## GIVEN EXERCISE
Reproduce the listing below, swapping every occurrence of "Screen dimensions" for "Display resolution" and leaving all other text unchanged.

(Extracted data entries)
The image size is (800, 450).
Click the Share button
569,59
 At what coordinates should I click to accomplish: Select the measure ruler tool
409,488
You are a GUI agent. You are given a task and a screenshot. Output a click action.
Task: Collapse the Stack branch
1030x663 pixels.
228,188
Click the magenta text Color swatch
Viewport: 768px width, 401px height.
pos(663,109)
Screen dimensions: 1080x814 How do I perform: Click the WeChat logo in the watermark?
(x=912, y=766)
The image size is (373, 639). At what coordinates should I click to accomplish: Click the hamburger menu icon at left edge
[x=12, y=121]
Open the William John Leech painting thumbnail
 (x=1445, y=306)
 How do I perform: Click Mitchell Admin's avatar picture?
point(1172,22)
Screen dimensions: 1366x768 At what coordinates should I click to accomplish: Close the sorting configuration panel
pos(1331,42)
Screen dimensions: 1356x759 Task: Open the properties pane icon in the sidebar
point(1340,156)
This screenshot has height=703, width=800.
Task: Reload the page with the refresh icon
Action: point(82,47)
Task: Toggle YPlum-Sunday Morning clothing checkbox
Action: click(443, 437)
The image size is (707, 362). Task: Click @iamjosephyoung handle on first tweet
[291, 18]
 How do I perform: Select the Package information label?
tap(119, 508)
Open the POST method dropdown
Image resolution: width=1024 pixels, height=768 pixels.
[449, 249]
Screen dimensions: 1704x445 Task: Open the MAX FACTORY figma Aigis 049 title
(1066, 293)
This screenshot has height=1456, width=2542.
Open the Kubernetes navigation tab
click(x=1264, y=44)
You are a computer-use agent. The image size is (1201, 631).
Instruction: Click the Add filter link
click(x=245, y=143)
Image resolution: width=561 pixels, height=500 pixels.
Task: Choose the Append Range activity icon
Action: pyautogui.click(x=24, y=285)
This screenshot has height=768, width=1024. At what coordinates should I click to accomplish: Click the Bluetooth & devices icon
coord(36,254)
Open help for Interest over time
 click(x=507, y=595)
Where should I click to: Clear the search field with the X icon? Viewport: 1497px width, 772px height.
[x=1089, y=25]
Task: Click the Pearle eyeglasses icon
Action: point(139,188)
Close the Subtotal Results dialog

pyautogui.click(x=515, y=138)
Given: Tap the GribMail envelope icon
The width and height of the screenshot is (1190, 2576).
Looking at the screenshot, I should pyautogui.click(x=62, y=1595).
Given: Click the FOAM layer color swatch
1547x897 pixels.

## WRITTEN RESPONSE
The image size is (800, 450).
Click the Share button
569,59
 At what coordinates should I click to accomplish: Select the measure ruler tool
409,488
You are a GUI agent. You are given a task and a screenshot. Output a click action.
Task: Collapse the Stack branch
1030x663 pixels.
228,188
Click the magenta text Color swatch
Viewport: 768px width, 401px height.
pos(663,109)
Display resolution: 1080x814 How do I perform: Click the WeChat logo in the watermark?
(x=912, y=766)
The image size is (373, 639). At what coordinates should I click to accomplish: Click the hamburger menu icon at left edge
[x=12, y=121]
Open the William John Leech painting thumbnail
 (x=1445, y=306)
 How do I perform: Click Mitchell Admin's avatar picture?
point(1172,22)
Display resolution: 1366x768 At what coordinates should I click to accomplish: Close the sorting configuration panel
pos(1331,42)
Display resolution: 1356x759 Task: Open the properties pane icon in the sidebar
point(1340,156)
This screenshot has height=703, width=800.
Task: Reload the page with the refresh icon
Action: point(82,47)
Task: Toggle YPlum-Sunday Morning clothing checkbox
Action: click(443, 437)
The image size is (707, 362). Task: Click @iamjosephyoung handle on first tweet
[291, 18]
 How do I perform: Select the Package information label?
tap(119, 508)
Open the POST method dropdown
Image resolution: width=1024 pixels, height=768 pixels.
[449, 249]
Display resolution: 1704x445 Task: Open the MAX FACTORY figma Aigis 049 title
(1066, 293)
This screenshot has height=1456, width=2542.
Open the Kubernetes navigation tab
click(x=1264, y=44)
You are a computer-use agent. The image size is (1201, 631).
Instruction: Click the Add filter link
click(x=245, y=143)
Image resolution: width=561 pixels, height=500 pixels.
Task: Choose the Append Range activity icon
Action: pyautogui.click(x=24, y=285)
This screenshot has height=768, width=1024. At what coordinates should I click to accomplish: Click the Bluetooth & devices icon
coord(36,254)
Open help for Interest over time
 click(x=507, y=595)
Where should I click to: Clear the search field with the X icon? Viewport: 1497px width, 772px height.
[x=1089, y=25]
Task: Click the Pearle eyeglasses icon
Action: point(139,188)
Close the Subtotal Results dialog

pyautogui.click(x=515, y=138)
Given: Tap the GribMail envelope icon
The width and height of the screenshot is (1190, 2576).
Looking at the screenshot, I should pyautogui.click(x=62, y=1595).
Given: Click the FOAM layer color swatch
1547x897 pixels.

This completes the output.